→ **PROVIDED DATA**:
_ _ _ _ _

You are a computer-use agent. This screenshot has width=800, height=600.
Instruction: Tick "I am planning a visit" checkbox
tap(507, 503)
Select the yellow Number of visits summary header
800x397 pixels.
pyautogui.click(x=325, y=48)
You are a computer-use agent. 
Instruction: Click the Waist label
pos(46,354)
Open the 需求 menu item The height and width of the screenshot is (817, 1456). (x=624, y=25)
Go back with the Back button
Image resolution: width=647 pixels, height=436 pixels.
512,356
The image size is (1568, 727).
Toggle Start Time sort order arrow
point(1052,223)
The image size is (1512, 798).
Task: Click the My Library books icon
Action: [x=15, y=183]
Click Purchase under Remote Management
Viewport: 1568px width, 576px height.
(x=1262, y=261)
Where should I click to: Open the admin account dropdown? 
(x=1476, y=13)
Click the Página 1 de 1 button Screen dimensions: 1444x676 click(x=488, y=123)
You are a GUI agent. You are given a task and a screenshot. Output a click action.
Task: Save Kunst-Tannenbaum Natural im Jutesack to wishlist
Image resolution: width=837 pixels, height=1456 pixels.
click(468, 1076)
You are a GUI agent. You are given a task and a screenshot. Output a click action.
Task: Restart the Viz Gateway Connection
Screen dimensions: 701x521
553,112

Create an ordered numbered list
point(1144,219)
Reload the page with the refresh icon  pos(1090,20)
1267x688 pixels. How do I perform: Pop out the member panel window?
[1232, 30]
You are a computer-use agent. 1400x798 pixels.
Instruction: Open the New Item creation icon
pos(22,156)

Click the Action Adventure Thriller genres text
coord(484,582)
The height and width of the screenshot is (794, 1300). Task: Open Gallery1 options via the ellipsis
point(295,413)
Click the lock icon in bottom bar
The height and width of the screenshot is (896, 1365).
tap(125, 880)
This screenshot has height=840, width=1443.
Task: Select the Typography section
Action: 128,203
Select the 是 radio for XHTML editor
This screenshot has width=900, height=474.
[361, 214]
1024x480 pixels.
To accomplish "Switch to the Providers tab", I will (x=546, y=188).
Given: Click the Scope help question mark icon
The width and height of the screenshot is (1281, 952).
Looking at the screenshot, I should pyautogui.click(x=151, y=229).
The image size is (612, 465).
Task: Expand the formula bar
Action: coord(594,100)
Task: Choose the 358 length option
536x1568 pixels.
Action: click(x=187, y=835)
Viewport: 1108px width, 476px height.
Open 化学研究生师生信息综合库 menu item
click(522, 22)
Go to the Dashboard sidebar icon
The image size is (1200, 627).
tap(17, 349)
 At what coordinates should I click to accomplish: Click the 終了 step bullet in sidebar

_ _ _ _ _

→ **GIVEN INSTRUCTION**:
Copy out word for word the stretch of the records from the line containing "The image size is (1568, 727)." through the line containing "(x=1476, y=13)", including both of those lines.

→ **SOLUTION TO THIS EXERCISE**:
The image size is (1568, 727).
Toggle Start Time sort order arrow
point(1052,223)
The image size is (1512, 798).
Task: Click the My Library books icon
Action: [x=15, y=183]
Click Purchase under Remote Management
Viewport: 1568px width, 576px height.
(x=1262, y=261)
Where should I click to: Open the admin account dropdown? 
(x=1476, y=13)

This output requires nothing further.